Os instrumentos, chamados Contratos de Acontecimentos, funcionam num quadro semelhante ao de mercados de previsão como a Kalshi e a Polymarket. Os preços vão até 100 reais ($19), sendo que o preço de cada contrato reflete a estimativa do mercado para a probabilidade de um resultado.

Os contratos da B3 são regulados pela autoridade de valores mobiliários do Brasil (CVM) e foram concebidos para investidores profissionais, disse a bolsa.

Os seis contratos abrangem mini futuros e preços à vista para o índice Ibovespa, o dólar norte-americano e o bitcoin. Estão estruturados com pagamentos fixos e riscos conhecidos desde o início, tal como os mercados de previsão de preços de cripto na Kalshi e na Polymarket.

Os traders não receberão a entrega dos ativos subjacentes, e a liquidação é, em vez disso, baseada em dinheiro. Por agora, apenas investidores com mais de 10 milhões de reais ($1,9 milhões) em ativos ou com certificação da CVM podem negociar os novos produtos.

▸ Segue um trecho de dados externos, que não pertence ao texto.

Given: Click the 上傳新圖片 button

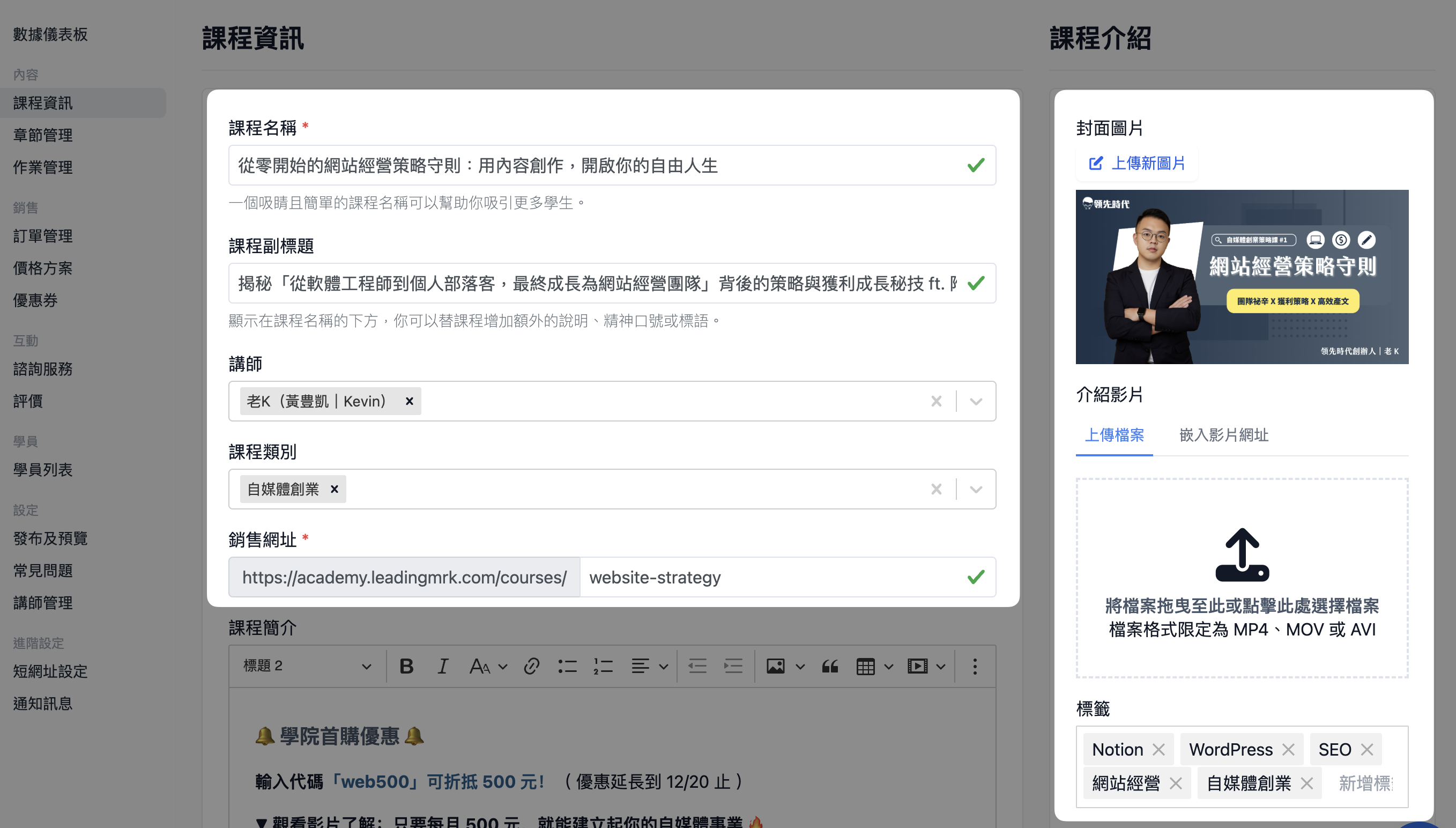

O vice-presidente de Produtos e Clientes da B3, Luiz Masagão, disse que o lançamento faz parte de um impulso mais vasto para modernizar o trading de derivados no Brasil.

A bolsa já oferece contratos ligados a decisões do banco central em vários países e tem acompanhado de perto o crescimento de plataformas preditivas no estrangeiro, acrescentou Masagão.

No final do ano passado, a bolsa revelou que está a trabalhar na sua própria plataforma de tokenização e numa stablecoin, ambas esperadas para serem lançadas este ano.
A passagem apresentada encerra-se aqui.